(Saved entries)
******
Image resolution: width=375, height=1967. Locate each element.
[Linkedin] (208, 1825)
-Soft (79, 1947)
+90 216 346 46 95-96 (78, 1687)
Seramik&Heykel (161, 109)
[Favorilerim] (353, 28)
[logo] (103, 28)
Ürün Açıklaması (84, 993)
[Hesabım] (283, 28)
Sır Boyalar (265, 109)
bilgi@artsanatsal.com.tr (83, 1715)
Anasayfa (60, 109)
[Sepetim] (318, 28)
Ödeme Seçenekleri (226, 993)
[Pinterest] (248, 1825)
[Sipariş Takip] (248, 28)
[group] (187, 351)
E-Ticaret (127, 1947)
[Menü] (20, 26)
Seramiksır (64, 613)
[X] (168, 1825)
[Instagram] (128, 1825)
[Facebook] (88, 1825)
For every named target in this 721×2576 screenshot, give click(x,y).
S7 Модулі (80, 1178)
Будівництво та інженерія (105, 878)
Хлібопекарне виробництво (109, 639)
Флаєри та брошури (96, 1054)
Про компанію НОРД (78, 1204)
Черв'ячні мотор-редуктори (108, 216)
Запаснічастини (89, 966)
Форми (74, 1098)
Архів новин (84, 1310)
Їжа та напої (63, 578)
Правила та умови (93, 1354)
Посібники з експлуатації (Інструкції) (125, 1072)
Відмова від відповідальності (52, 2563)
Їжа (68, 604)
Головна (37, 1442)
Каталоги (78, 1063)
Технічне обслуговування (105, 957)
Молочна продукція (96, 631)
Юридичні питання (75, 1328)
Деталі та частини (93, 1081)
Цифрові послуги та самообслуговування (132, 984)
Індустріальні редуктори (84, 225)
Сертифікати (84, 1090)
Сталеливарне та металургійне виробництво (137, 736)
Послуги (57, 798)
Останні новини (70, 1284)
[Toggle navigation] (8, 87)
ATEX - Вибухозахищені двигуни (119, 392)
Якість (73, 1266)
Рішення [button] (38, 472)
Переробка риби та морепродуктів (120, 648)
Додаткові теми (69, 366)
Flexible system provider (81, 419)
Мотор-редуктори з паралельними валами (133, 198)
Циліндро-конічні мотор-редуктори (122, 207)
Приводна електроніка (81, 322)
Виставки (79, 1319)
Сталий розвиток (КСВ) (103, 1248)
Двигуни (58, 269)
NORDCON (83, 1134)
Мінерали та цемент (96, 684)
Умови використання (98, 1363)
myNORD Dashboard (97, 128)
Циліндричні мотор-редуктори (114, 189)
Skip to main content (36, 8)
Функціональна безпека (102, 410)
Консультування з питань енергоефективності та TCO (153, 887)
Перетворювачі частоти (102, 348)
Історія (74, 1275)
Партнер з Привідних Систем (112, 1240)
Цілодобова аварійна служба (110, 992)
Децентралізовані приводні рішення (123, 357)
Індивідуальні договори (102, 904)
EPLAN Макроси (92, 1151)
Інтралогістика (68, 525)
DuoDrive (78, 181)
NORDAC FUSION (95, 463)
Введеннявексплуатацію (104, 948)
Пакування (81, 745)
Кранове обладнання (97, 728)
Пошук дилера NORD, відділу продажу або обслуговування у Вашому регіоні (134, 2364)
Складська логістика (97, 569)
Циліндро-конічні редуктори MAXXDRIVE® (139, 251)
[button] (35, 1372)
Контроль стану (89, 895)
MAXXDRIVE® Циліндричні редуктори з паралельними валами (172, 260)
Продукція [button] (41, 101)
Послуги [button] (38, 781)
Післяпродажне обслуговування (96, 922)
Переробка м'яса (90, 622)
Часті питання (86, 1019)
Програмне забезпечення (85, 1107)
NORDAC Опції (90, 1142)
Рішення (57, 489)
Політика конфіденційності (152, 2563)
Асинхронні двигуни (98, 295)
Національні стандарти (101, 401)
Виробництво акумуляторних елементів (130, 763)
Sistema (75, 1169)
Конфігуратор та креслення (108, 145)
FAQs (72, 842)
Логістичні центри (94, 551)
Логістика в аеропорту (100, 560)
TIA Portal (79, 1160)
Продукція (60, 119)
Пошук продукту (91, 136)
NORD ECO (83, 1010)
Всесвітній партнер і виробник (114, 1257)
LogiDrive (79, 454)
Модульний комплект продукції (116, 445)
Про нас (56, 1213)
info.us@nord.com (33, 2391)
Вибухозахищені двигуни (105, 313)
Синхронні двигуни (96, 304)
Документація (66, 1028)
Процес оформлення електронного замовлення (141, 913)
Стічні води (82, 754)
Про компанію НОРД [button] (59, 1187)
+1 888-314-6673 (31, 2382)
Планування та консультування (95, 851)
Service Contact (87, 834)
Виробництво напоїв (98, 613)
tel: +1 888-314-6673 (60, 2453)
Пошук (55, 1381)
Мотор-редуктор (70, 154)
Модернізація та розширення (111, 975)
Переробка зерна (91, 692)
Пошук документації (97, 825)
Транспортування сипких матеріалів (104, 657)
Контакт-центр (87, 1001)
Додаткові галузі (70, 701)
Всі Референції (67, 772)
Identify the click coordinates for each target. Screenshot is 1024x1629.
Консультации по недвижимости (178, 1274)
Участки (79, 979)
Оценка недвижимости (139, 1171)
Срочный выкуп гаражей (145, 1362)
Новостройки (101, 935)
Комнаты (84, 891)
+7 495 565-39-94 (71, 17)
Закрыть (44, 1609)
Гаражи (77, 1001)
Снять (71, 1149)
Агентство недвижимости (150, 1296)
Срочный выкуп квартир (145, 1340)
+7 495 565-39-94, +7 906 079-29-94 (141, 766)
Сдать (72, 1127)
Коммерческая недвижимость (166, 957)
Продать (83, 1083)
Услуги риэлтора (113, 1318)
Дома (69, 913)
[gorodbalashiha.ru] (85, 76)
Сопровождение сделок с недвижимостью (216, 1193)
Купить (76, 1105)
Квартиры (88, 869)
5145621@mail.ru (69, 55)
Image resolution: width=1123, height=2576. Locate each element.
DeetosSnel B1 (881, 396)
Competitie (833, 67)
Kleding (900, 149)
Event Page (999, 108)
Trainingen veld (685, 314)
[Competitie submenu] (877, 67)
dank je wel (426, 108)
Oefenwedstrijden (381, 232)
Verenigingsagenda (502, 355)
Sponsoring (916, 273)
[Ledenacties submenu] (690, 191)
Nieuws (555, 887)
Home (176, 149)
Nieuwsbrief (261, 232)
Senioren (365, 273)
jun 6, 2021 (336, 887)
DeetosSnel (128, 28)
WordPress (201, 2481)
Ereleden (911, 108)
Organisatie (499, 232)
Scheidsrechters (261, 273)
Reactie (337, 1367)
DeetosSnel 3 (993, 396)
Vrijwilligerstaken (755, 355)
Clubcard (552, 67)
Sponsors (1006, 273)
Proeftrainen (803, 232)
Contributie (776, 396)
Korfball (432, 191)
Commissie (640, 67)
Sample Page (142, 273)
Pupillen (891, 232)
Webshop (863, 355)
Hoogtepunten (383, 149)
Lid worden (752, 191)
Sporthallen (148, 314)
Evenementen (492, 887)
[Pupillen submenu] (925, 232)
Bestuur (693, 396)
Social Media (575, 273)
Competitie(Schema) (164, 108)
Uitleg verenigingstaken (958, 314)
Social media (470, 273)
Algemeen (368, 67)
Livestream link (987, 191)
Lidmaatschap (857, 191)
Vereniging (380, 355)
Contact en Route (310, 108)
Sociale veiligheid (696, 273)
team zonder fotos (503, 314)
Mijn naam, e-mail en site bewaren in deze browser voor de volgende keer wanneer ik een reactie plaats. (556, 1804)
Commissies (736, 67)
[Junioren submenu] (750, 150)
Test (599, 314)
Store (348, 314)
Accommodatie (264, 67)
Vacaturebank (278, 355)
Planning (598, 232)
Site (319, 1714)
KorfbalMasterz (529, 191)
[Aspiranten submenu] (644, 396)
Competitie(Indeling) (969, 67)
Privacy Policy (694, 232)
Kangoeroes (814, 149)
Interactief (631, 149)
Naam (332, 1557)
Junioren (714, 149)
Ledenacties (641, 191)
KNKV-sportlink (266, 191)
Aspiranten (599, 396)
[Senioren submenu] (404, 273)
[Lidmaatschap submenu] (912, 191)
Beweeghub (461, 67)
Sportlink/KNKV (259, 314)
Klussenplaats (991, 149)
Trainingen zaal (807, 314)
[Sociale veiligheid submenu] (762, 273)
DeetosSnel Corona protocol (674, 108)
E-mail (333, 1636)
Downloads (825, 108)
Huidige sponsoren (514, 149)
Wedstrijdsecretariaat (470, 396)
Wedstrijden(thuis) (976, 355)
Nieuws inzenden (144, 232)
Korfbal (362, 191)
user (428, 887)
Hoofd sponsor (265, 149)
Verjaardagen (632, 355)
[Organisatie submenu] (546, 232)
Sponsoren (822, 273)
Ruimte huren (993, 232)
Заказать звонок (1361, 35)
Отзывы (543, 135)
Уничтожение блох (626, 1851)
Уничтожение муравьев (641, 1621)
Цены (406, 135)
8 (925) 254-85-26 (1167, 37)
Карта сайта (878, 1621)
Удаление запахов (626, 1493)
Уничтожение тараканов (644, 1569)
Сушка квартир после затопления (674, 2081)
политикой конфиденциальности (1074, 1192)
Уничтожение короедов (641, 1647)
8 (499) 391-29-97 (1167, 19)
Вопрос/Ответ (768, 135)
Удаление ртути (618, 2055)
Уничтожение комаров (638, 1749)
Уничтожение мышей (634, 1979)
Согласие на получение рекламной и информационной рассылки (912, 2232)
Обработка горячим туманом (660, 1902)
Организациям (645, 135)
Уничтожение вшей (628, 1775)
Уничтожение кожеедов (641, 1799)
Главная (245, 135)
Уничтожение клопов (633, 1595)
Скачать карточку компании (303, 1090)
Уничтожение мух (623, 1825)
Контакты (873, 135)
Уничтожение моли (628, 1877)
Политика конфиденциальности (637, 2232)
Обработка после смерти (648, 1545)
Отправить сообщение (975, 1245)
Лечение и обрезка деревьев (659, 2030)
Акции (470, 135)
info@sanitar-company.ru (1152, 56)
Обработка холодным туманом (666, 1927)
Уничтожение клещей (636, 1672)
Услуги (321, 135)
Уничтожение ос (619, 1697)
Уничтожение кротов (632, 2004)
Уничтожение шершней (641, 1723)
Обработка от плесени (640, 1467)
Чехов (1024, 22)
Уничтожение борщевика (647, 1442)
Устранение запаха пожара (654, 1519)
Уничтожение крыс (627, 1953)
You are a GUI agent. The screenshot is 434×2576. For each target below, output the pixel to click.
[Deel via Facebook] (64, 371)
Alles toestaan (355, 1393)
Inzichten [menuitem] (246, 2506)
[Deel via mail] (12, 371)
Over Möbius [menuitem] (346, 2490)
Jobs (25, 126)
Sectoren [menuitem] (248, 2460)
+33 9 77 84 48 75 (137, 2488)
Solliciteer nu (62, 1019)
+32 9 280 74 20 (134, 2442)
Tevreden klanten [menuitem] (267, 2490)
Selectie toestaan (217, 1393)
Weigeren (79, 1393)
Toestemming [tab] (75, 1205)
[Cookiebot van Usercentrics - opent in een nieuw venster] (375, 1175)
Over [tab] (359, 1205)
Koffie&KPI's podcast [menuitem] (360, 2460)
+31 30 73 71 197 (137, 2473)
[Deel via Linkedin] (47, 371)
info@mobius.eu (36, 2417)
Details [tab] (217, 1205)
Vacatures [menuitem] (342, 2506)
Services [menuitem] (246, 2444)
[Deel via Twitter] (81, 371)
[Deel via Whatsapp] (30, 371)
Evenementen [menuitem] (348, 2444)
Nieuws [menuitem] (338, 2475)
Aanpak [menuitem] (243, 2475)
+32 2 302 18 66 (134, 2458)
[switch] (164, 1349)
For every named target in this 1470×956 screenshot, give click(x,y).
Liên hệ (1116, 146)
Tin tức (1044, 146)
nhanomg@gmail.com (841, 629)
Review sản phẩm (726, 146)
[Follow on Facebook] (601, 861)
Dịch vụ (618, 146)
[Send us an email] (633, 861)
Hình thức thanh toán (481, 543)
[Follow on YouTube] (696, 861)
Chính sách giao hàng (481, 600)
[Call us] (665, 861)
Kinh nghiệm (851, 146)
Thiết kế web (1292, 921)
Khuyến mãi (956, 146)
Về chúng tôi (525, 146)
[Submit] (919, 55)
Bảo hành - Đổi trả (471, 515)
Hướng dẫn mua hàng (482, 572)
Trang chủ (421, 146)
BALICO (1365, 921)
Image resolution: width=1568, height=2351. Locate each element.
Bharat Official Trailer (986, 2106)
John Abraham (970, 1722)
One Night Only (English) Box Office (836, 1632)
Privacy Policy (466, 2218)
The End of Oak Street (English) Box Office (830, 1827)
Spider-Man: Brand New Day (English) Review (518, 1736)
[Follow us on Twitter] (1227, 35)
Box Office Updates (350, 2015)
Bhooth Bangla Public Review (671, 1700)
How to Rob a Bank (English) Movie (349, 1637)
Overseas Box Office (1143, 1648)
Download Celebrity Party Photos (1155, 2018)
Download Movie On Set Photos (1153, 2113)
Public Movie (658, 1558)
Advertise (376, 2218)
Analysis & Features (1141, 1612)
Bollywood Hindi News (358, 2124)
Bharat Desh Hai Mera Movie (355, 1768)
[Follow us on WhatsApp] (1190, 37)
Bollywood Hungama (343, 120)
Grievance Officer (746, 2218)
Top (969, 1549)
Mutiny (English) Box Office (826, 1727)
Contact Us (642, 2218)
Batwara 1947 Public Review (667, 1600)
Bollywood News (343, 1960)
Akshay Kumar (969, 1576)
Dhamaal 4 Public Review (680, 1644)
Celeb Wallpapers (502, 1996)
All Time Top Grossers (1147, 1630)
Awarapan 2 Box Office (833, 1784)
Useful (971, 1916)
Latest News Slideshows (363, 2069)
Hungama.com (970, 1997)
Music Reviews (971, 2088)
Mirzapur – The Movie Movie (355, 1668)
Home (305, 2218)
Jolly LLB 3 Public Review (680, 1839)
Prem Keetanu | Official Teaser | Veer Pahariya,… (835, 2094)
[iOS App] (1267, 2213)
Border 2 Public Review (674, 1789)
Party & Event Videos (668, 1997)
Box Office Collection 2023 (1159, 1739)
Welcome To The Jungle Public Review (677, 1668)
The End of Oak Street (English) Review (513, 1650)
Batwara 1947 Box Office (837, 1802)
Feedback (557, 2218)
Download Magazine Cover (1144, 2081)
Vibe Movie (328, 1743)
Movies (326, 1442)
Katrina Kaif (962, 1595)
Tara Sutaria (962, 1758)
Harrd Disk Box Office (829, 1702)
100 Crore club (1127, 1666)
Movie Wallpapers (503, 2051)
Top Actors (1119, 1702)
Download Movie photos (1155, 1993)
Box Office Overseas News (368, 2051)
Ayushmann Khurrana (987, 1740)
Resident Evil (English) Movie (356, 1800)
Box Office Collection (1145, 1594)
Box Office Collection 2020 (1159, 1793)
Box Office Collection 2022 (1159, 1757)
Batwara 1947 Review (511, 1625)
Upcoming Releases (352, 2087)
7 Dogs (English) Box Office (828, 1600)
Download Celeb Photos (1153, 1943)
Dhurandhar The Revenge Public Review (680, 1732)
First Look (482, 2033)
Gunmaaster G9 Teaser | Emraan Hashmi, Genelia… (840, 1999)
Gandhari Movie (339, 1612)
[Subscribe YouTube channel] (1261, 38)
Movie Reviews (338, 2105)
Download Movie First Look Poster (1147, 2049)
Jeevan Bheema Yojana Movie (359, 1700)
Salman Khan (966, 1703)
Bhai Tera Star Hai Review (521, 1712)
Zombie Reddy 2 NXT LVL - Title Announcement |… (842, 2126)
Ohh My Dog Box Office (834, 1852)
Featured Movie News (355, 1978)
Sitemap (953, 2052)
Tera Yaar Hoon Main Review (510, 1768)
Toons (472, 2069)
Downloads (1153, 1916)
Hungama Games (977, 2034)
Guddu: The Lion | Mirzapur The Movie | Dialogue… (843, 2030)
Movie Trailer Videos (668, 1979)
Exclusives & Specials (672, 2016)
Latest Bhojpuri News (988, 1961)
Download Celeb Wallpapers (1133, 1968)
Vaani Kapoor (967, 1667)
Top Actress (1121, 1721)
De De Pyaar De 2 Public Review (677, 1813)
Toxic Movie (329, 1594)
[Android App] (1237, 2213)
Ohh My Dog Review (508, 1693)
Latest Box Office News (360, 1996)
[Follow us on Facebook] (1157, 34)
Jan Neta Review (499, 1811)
******
What you should do:
Take the stretch of lines above from the one containing "[Deel via mail] (12, 371)" through the one containing "Toestemming [tab] (75, 1205)" and repeat it exactly, adding no other line.

Answer to the problem:
[Deel via mail] (12, 371)
Over Möbius [menuitem] (346, 2490)
Jobs (25, 126)
Sectoren [menuitem] (248, 2460)
+33 9 77 84 48 75 (137, 2488)
Solliciteer nu (62, 1019)
+32 9 280 74 20 (134, 2442)
Tevreden klanten [menuitem] (267, 2490)
Selectie toestaan (217, 1393)
Weigeren (79, 1393)
Toestemming [tab] (75, 1205)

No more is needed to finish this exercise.